ASSIGNMENT: Extract the complete listing and output it unchanged.

DATA LISTING:
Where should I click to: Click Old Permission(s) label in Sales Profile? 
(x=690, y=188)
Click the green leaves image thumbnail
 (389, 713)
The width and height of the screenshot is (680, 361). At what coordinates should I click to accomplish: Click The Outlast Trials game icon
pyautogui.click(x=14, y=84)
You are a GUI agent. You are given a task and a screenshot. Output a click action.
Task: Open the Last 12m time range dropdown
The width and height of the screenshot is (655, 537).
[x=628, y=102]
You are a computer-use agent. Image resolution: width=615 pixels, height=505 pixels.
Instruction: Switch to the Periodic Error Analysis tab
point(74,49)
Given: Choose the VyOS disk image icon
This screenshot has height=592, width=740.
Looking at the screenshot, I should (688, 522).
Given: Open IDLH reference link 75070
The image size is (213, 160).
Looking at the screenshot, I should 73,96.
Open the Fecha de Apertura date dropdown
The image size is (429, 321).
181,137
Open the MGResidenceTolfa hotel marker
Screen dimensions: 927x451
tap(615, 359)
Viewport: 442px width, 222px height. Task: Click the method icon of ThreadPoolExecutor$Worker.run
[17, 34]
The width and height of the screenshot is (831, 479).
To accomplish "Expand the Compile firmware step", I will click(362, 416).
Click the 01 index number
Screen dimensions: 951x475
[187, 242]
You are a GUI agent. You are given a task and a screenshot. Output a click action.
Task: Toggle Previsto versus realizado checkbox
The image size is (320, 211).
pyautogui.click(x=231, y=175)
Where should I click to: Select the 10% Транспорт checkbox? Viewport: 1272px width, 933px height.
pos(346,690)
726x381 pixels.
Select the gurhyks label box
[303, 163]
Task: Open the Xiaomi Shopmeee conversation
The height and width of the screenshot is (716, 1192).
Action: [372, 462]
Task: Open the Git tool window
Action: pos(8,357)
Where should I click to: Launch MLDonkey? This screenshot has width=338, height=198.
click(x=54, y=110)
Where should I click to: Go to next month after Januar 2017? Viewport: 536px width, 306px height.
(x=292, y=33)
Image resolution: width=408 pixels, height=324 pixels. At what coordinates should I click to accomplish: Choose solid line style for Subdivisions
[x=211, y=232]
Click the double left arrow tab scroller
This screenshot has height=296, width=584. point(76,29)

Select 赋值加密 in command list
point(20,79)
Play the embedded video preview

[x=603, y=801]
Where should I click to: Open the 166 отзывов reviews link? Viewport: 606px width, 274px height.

ANSWER AREA:
Where should I click to: Click Old Permission(s) label in Sales Profile? 
(x=690, y=188)
Click the green leaves image thumbnail
 (389, 713)
The width and height of the screenshot is (680, 361). At what coordinates should I click to accomplish: Click The Outlast Trials game icon
pyautogui.click(x=14, y=84)
You are a GUI agent. You are given a task and a screenshot. Output a click action.
Task: Open the Last 12m time range dropdown
The width and height of the screenshot is (655, 537).
[x=628, y=102]
You are a computer-use agent. Image resolution: width=615 pixels, height=505 pixels.
Instruction: Switch to the Periodic Error Analysis tab
point(74,49)
Given: Choose the VyOS disk image icon
This screenshot has height=592, width=740.
Looking at the screenshot, I should (688, 522).
Given: Open IDLH reference link 75070
The image size is (213, 160).
Looking at the screenshot, I should 73,96.
Open the Fecha de Apertura date dropdown
The image size is (429, 321).
181,137
Open the MGResidenceTolfa hotel marker
Screen dimensions: 927x451
tap(615, 359)
Viewport: 442px width, 222px height. Task: Click the method icon of ThreadPoolExecutor$Worker.run
[17, 34]
The width and height of the screenshot is (831, 479).
To accomplish "Expand the Compile firmware step", I will click(362, 416).
Click the 01 index number
Screen dimensions: 951x475
[187, 242]
You are a GUI agent. You are given a task and a screenshot. Output a click action.
Task: Toggle Previsto versus realizado checkbox
The image size is (320, 211).
pyautogui.click(x=231, y=175)
Where should I click to: Select the 10% Транспорт checkbox? Viewport: 1272px width, 933px height.
pos(346,690)
726x381 pixels.
Select the gurhyks label box
[303, 163]
Task: Open the Xiaomi Shopmeee conversation
The height and width of the screenshot is (716, 1192).
Action: [372, 462]
Task: Open the Git tool window
Action: pos(8,357)
Where should I click to: Launch MLDonkey? This screenshot has width=338, height=198.
click(x=54, y=110)
Where should I click to: Go to next month after Januar 2017? Viewport: 536px width, 306px height.
(x=292, y=33)
Image resolution: width=408 pixels, height=324 pixels. At what coordinates should I click to accomplish: Choose solid line style for Subdivisions
[x=211, y=232]
Click the double left arrow tab scroller
This screenshot has height=296, width=584. point(76,29)

Select 赋值加密 in command list
point(20,79)
Play the embedded video preview

[x=603, y=801]
Where should I click to: Open the 166 отзывов reviews link? Viewport: 606px width, 274px height.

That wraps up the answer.